» **Task prompt**:
Check each line of the material. Copy those containing "computer".
=-=-=
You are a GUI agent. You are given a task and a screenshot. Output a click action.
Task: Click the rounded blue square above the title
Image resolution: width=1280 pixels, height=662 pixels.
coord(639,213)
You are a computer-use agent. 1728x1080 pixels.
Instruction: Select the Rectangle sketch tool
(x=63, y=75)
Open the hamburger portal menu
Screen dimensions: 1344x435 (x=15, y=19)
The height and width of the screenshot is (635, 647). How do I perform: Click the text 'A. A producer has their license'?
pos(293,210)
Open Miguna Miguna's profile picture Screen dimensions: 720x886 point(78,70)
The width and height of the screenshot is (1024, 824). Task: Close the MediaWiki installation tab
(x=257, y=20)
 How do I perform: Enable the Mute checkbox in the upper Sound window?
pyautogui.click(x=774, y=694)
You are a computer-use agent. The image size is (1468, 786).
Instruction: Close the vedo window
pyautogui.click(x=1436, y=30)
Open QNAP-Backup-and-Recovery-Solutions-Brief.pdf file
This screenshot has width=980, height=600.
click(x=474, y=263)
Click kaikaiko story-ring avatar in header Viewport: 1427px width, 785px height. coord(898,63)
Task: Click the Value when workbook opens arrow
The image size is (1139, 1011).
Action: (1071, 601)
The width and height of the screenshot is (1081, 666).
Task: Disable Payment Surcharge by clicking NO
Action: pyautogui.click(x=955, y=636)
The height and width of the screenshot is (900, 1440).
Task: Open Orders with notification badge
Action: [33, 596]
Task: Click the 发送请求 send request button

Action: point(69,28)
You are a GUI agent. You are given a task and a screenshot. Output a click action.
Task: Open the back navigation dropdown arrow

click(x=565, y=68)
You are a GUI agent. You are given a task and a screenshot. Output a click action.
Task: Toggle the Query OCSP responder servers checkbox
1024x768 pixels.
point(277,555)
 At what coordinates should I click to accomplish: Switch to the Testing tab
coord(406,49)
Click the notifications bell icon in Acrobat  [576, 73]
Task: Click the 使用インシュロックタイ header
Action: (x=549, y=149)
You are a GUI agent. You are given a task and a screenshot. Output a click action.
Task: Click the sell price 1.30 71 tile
=-=-=
» **Response to the task**:
You are a computer-use agent. 1728x1080 pixels.
You are a computer-use agent. The image size is (1468, 786).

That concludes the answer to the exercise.